What you will do:
Set the pictures aside and set down only the lines from the line holding "Image resolution: width=931" through the end of the entries below, ends included.

Supplied information:
....

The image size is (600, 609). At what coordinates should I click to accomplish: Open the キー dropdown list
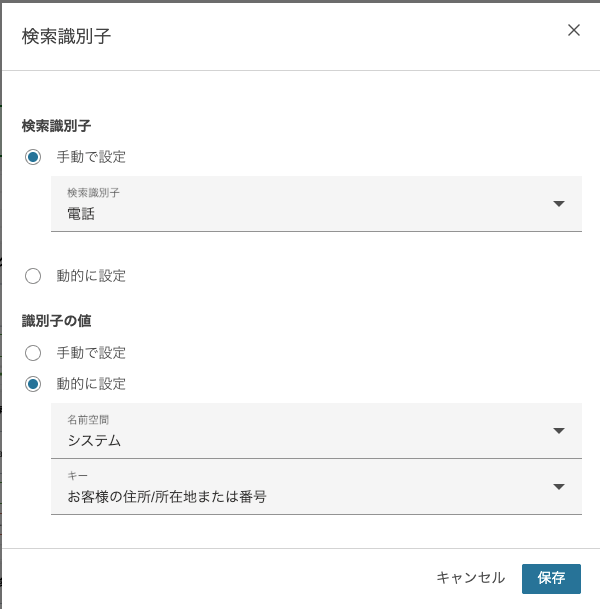pos(300,487)
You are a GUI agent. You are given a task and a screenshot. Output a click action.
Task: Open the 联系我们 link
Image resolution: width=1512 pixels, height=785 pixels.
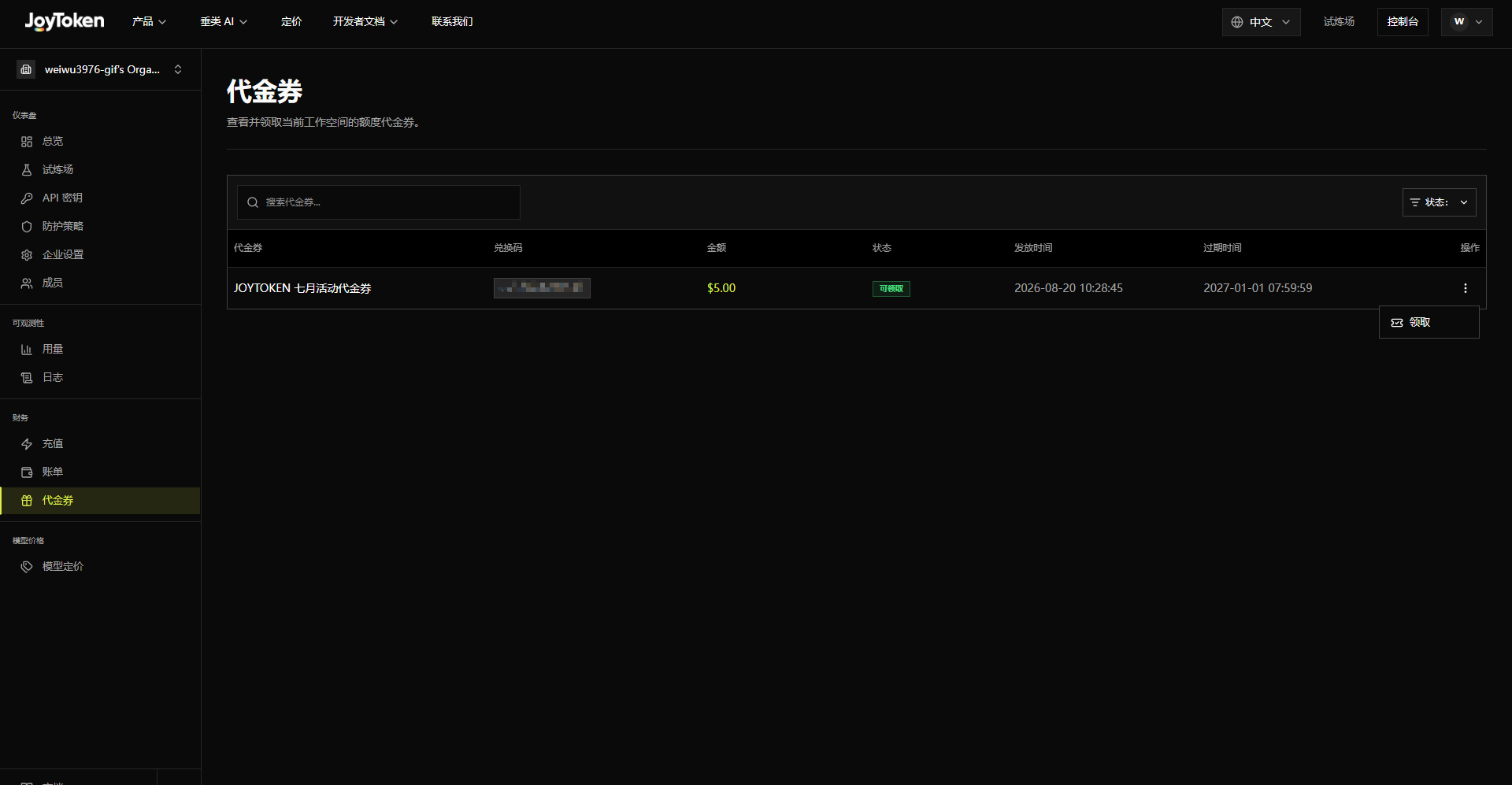[452, 22]
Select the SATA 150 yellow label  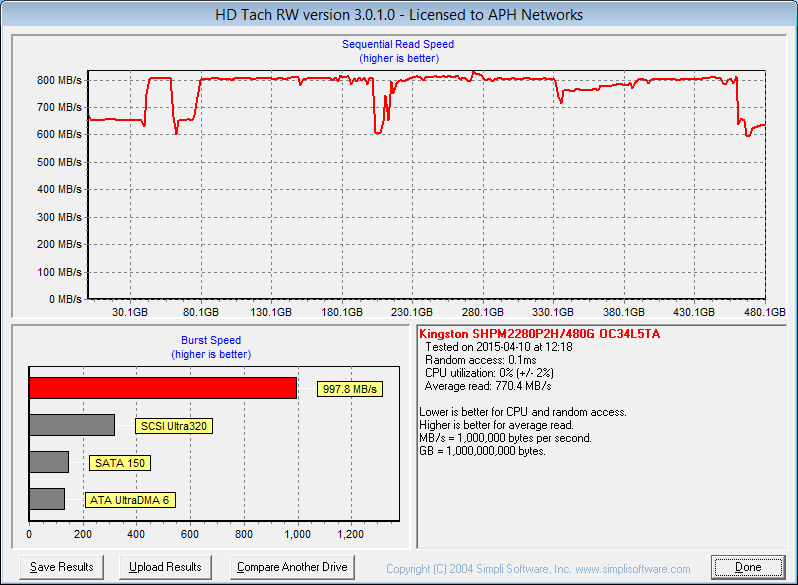click(120, 463)
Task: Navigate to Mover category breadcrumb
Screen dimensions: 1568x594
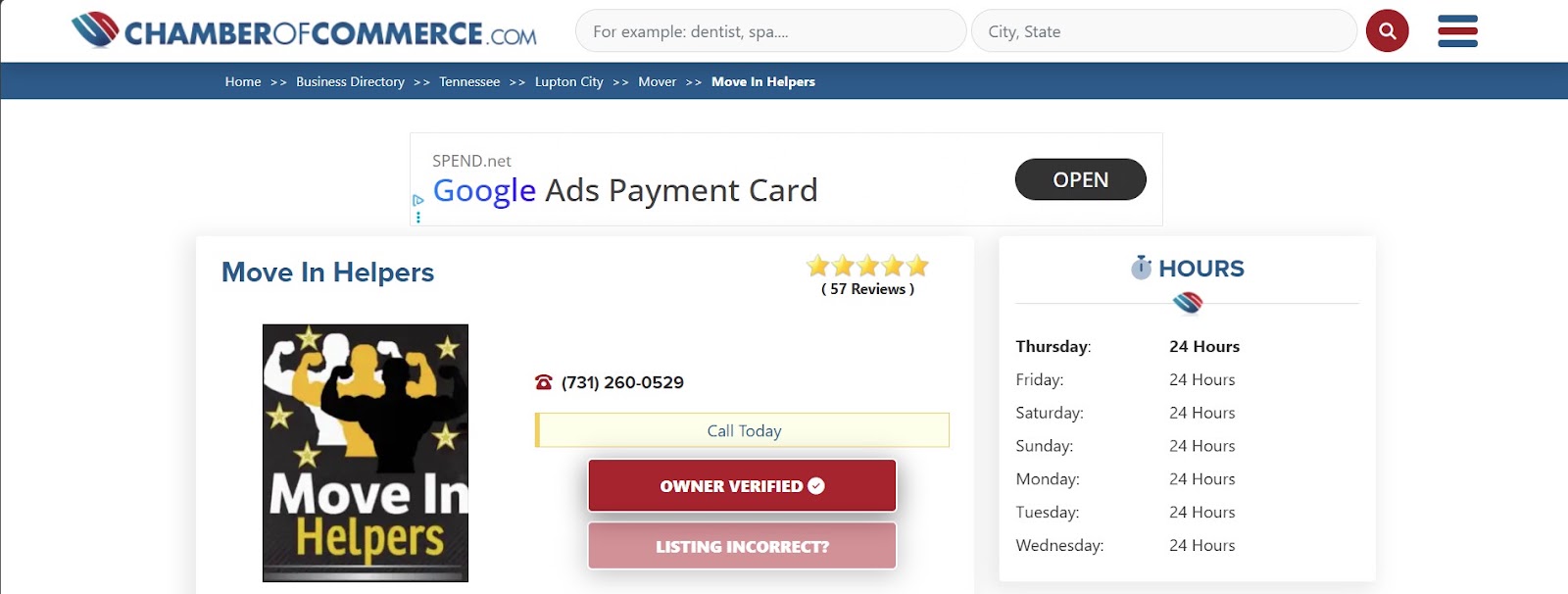Action: pos(657,81)
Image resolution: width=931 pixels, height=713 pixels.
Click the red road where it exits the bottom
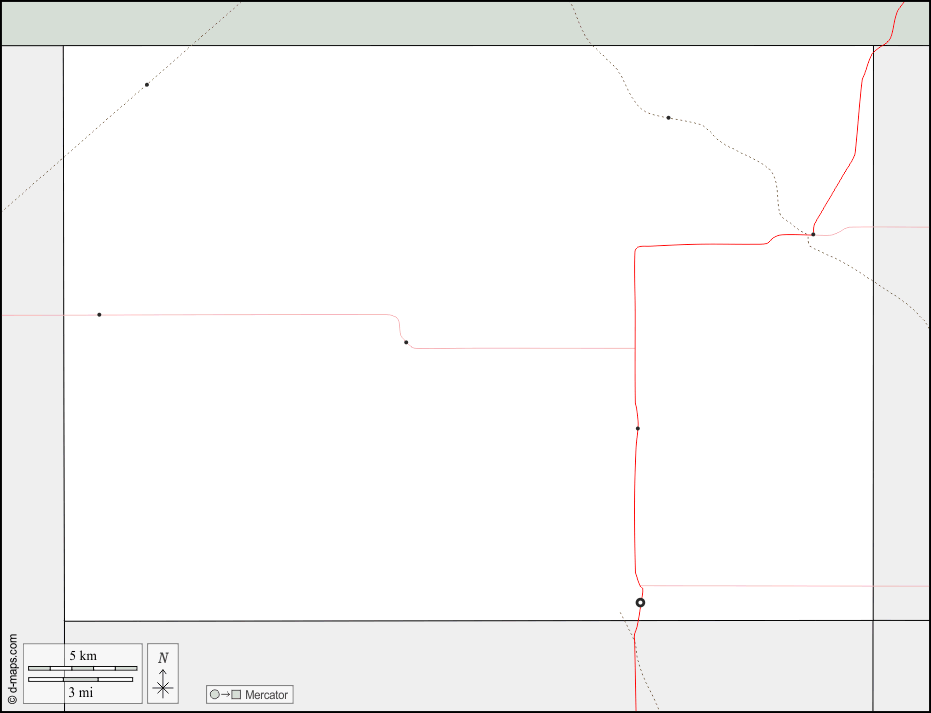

....

Exercise response:
Image resolution: width=931 pixels, height=713 pixels.
Click the red road where it exits the bottom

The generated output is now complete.